■ **Text block**
Farm fit

 

Before Bed Bike Safari

Before Bed Bike Safari

At my local primary school, I was an okay runner but at the big regional secondary school an hour’s drive away, I was a star. The townies were no match for a fit farm girl.

Farm kids get a natural workout every day as my little girl’s muscular legs will attest. On Boxing Day, she urged me along 10kms of forest tracks on her new pushie, complete with a “passenger” to match mine. Tonight, she was desperate to go on a ride before bed, so I said “just around the boundary then”.

The boundary ride was a nice little adventure and a good chance to check the fences and more far-flung paddocks. We are besieged by kangaroos and wallabies who are very charming but give fencing and pastures close to the forest a beating.

The kangaroos are welcome to some of the west-facing paddocks, which are already quite desiccated. The others won’t be far away. In fact, I can say with some confidence, Friday will cast a new hue over the farm. The first summer stinker of 2013 is forecast to be 40 degrees in the shade and the Bureau says not to expect any rain for at least the next eight days.

Time to figure out a new rain dance, I guess.

Heifers home from boarding school

Heifers return home

“State your business!”

Youngsters of practically any species are funny, curious creatures and young cows are no different. These are our calves of 2010, back home after spending a season with Madeline, a farmer an hour up the road. Does home feel familiar? I hope so but in any case, these little cows have a bravado beyond their years and they weren’t showing any nerves as we sidled up to them.

At two years, they are about to calve for the first time and join the milking herd. It’s bound to be an exciting time for all concerned. Suffice to say, I’m rushing around the milker’s paddocks shoring up all the fencing for a good workout over the next couple of months and hoping they will be as quiet and gentle as the class of 2011!

■ **Exercise set**
**a)** In the farm blog, switch "bravado" to "confidence" and write out the part that opens with the words containing "Youngsters of practically" and closes with "up to them.".
**b)** Please rewrite the farm blog paragraph that begins "The boundary ride was a nice little adventure" in a shorter form, keeping its main facts.
**c)** Carry the farm blog on from its final sentence.

■ **Information provided**
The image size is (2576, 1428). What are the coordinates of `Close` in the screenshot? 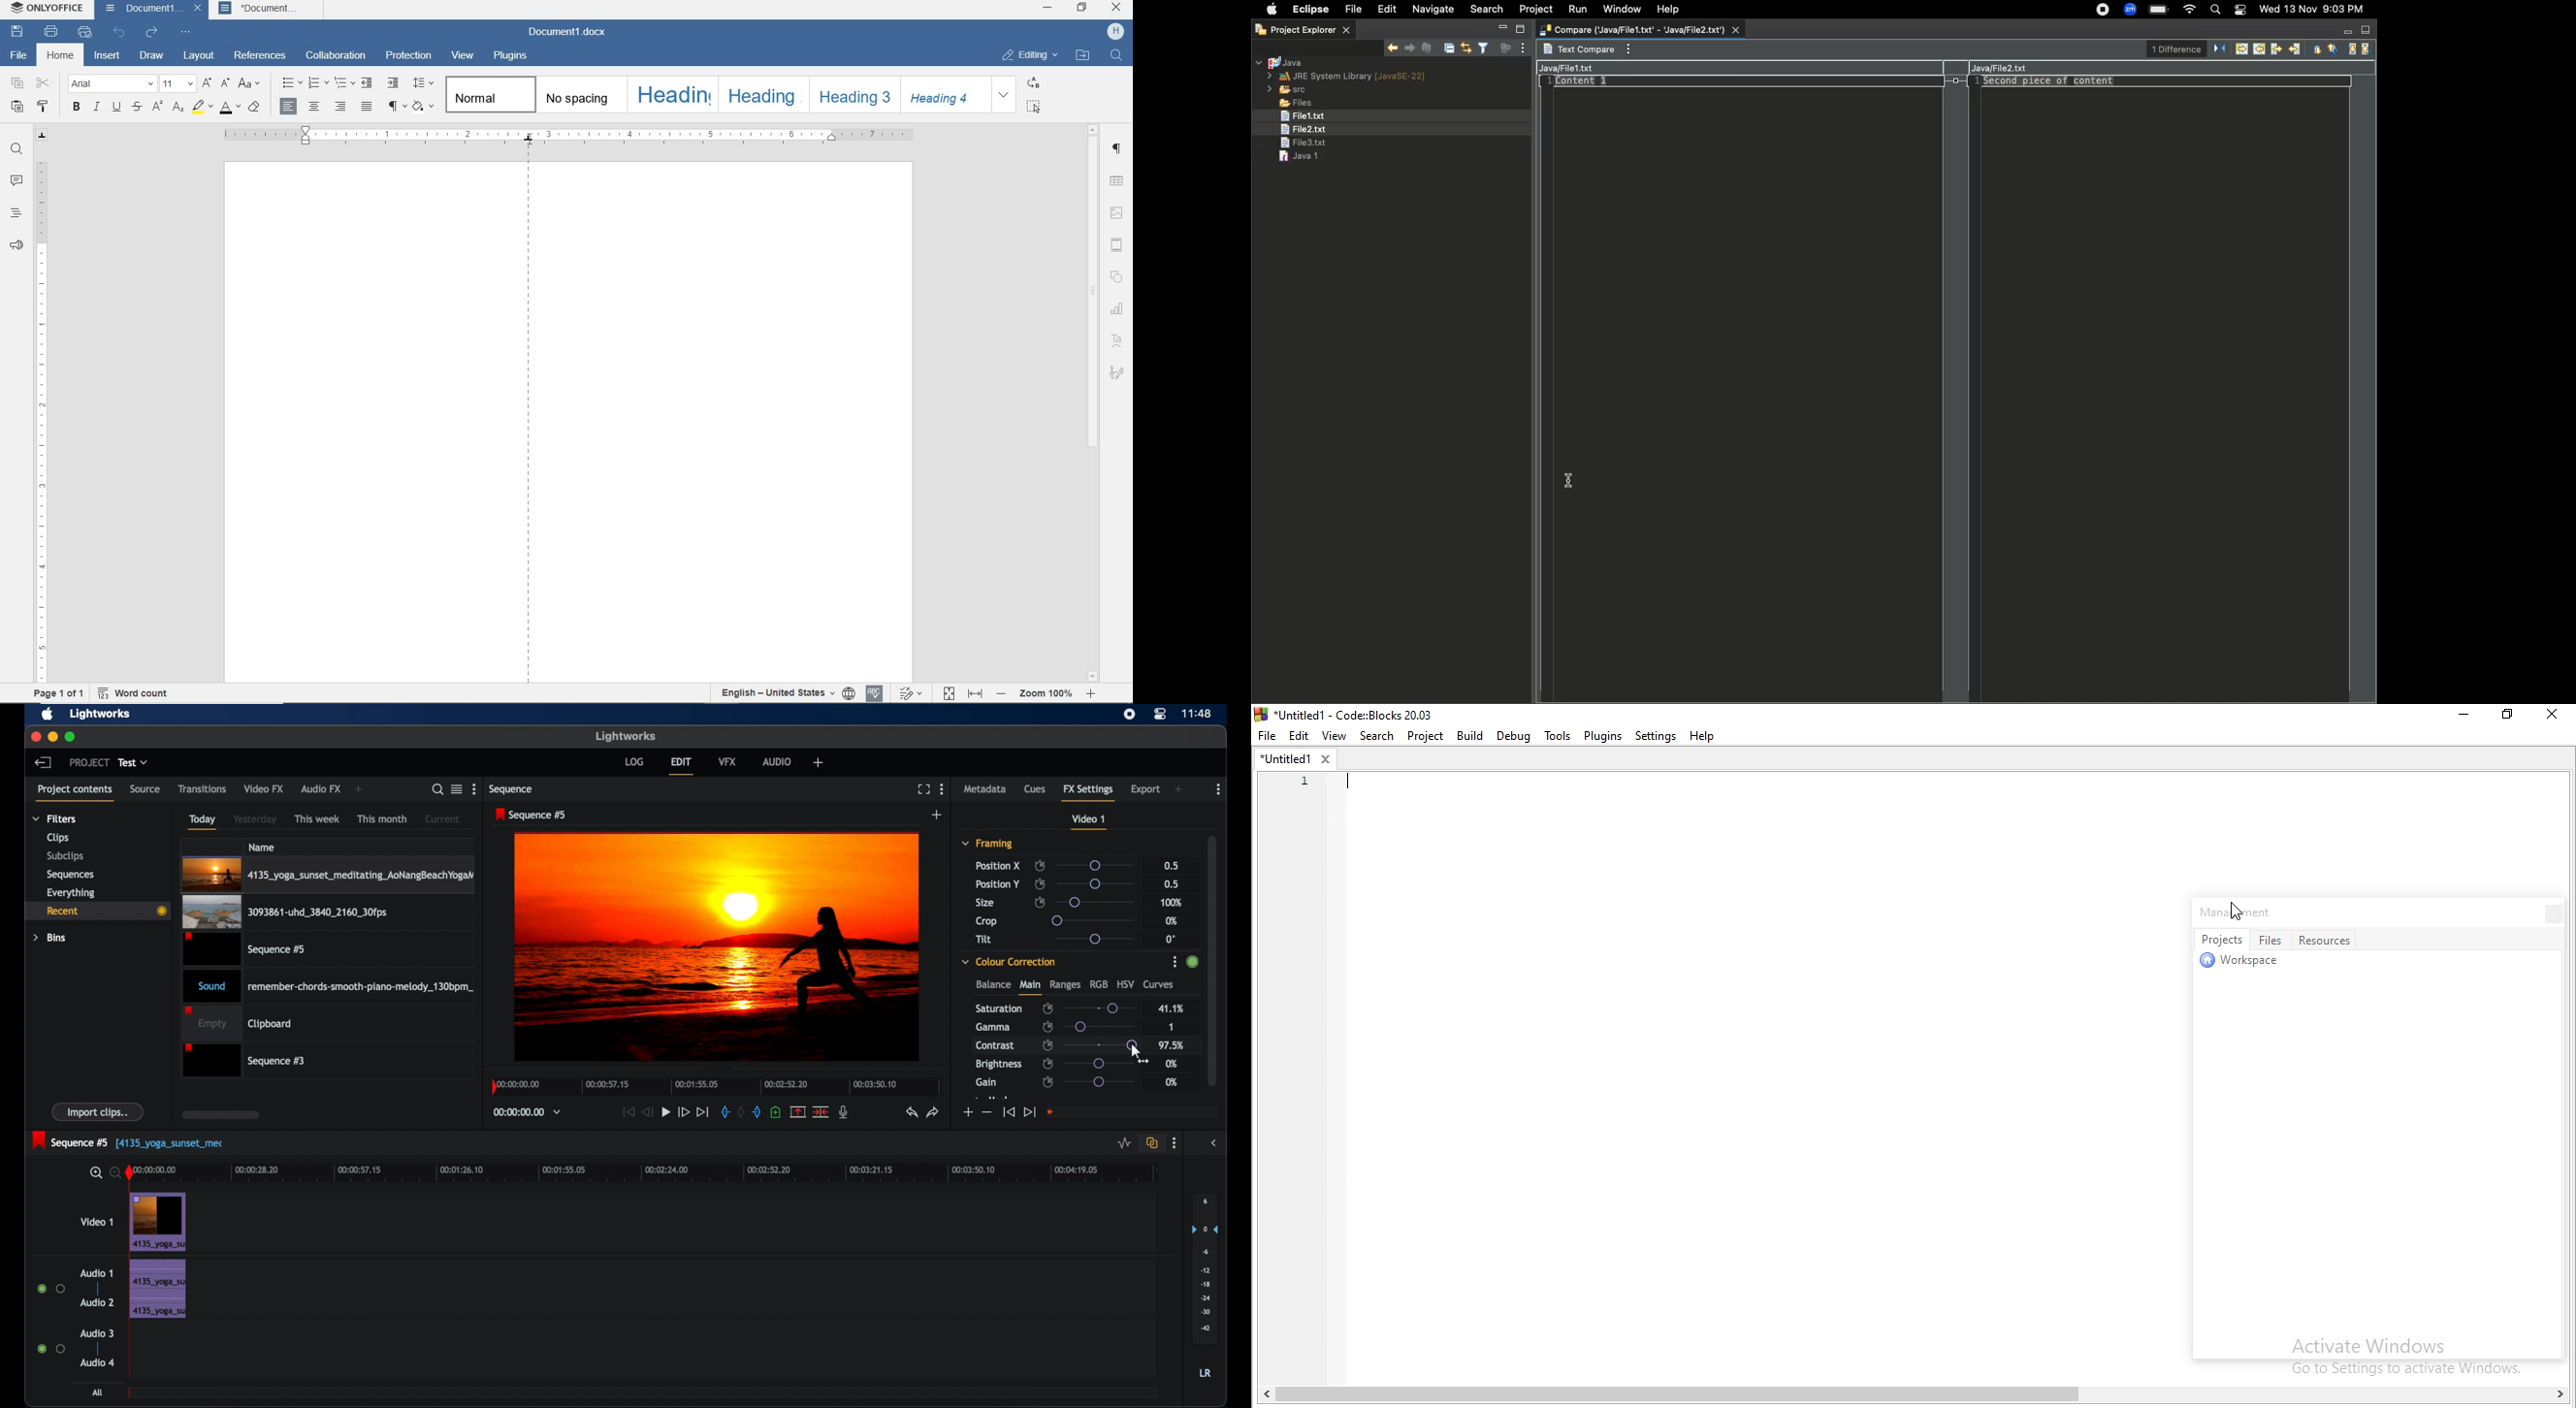 It's located at (2550, 717).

■ **Per-task outputs**
**a)**
Youngsters of practically any species are funny, curious creatures and young cows are no different. These are our calves of 2010, back home after spending a season with Madeline, a farmer an hour up the road. Does home feel familiar? I hope so but in any case, these little cows have a confidence beyond their years and they weren’t showing any nerves as we sidled up to them.

**b)** The boundary ride was a small adventure and a chance to check fences and distant paddocks. Kangaroos and wallabies besiege the farm, and though charming, they batter the fencing and pastures near the forest.

**c)**
Three floods in 30 days

Sunrise

Red in the morning, shepherd’s warning

It all started with this glorious yet ominous sunrise over the first heavy frost of the year. But the chill of the glittering, icy landscape (and the weather forecast, for that matter) gave no hint of what was to come – three days of rain that have limited us to just two paddocks for the milking herd until the third flood in 30 days releases its grip on the farm.

Flood three

The third flood in 30 days

Normally, a minor flood like this one wouldn’t cause us any angst. We’d still have two-thirds of the farm, after all. The river flats are cut off but we also have undulating paddocks that never see a flood.

Unfortunately, we are halfway through calving and need to have six different groups of cattle in different paddocks: calves, large and small yearlings, dry cows, springing (soon to calve) cows and milkers. We also have nine “high ground” paddocks out of action due to renovation.

On top of this, we have been making up for punishing the high ground during the last two floods with remedial doses of fertiliser, including urea.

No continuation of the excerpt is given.